It’s no secret that I love Jo Walton’s work, and I’d better add here that I’ve spent time with her as well — I’d call her a friend. Still, I knew her work first, and this is a fun collection. Jo may say she doesn’t know how to write short stories, but all the same everything here works pretty well. I only knew ‘Relentlessly Mundane’ and some of the poetry before, I think. It was nice to re-encounter the poetry here and spend some time with it — reading it online wasn’t the same at all. I hadn’t read the play, either, ‘Three Shouts on a Hill’; entertaining stuff.

My favourite of the short stories… hmm, possibly ‘Sleeper’, and I liked ‘What Joseph Felt’ a lot too.

Really, I never know quite how to review short story collections: suffice it to say that I enjoyed it, and I think it’s worth it, especially if you’re already a fan of Walton’s work. I’m glad I got to read it ahead of time.

RATING: 4/5

Paul Cranswick on LIBRARYTHING issues the British Author
Challenge – October 2017 – Jo Walton & Roald Dahl.

amanda4242 was the first to reply:

It’s here! It’s here!

I read Walton’s fantastic What Makes This Book So Great in April for the non-fiction challenge. It’s a collection of blog posts she did for tor.com, mostly concerning her re-readings, but it also has entries on what not to say when you meet an author, different types of series, and a lament that George Eliot never tried writing science fiction. All of the entries in the book, and more stuff, can be found online here.
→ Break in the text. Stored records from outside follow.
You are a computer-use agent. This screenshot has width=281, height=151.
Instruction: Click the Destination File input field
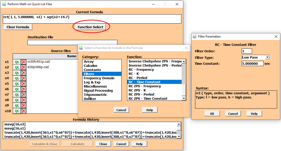coord(72,42)
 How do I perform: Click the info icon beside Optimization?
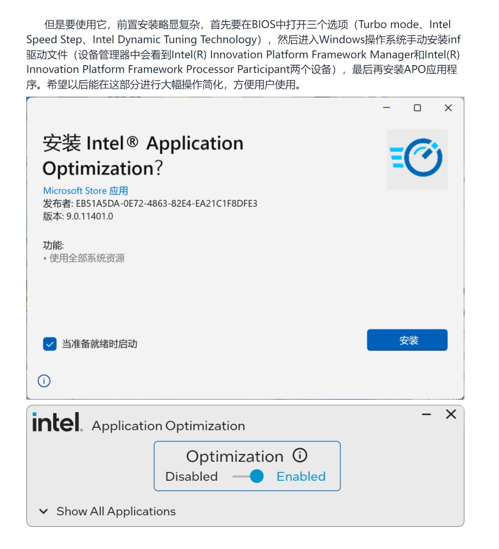(x=300, y=455)
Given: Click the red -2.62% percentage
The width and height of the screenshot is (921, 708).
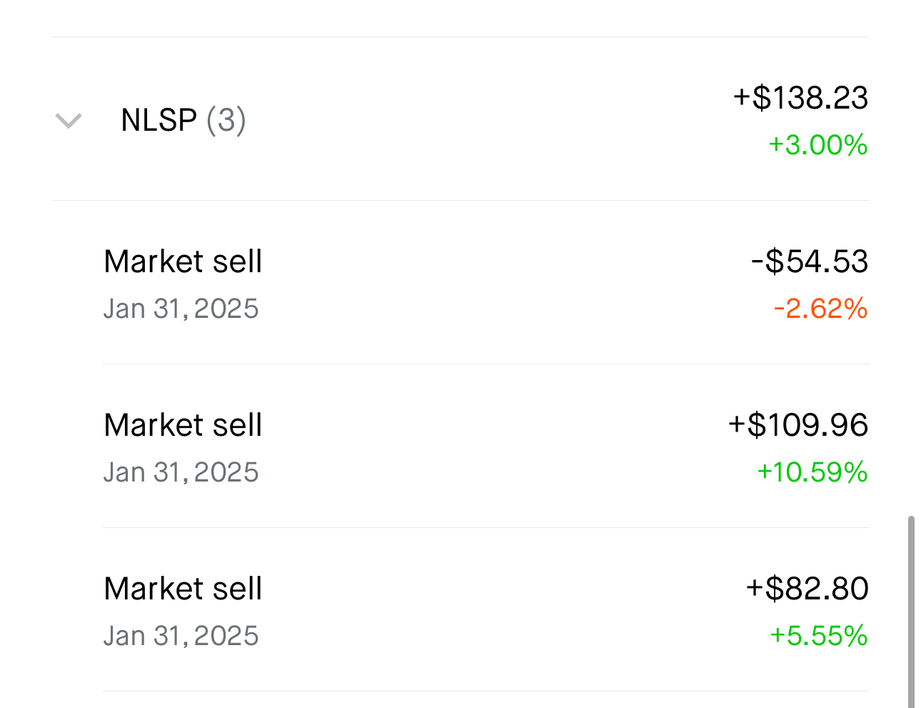Looking at the screenshot, I should (821, 309).
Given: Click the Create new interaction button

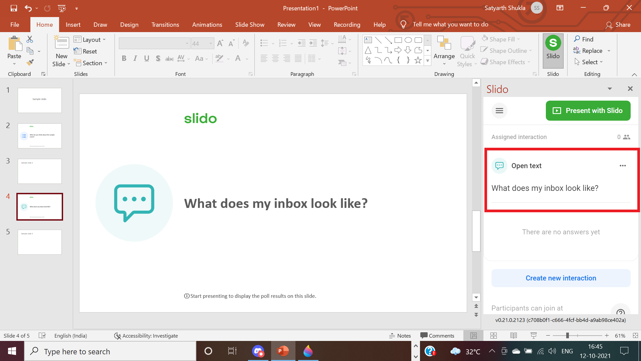Looking at the screenshot, I should coord(561,278).
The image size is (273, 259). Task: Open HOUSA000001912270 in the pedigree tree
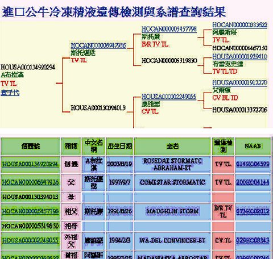[240, 83]
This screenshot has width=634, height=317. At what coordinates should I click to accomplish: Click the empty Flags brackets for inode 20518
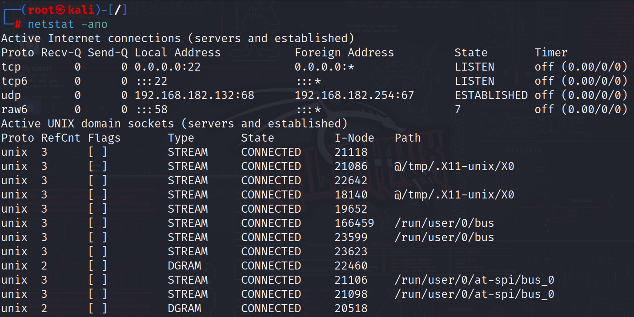coord(98,309)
My local library has a large collection of Dahl audiobooks, and I’ve started working my way through them. So far I’ve finished Fantastic Mr. Fox and Other Animal Stories, read by Chris O’Dowd, Geoffrey Palmer, Stephen Fry, and Hugh Laurie, and The Witches, read by Miranda Richardson. All of the readers are amazing, but Richardson and O’Dowd are real standouts.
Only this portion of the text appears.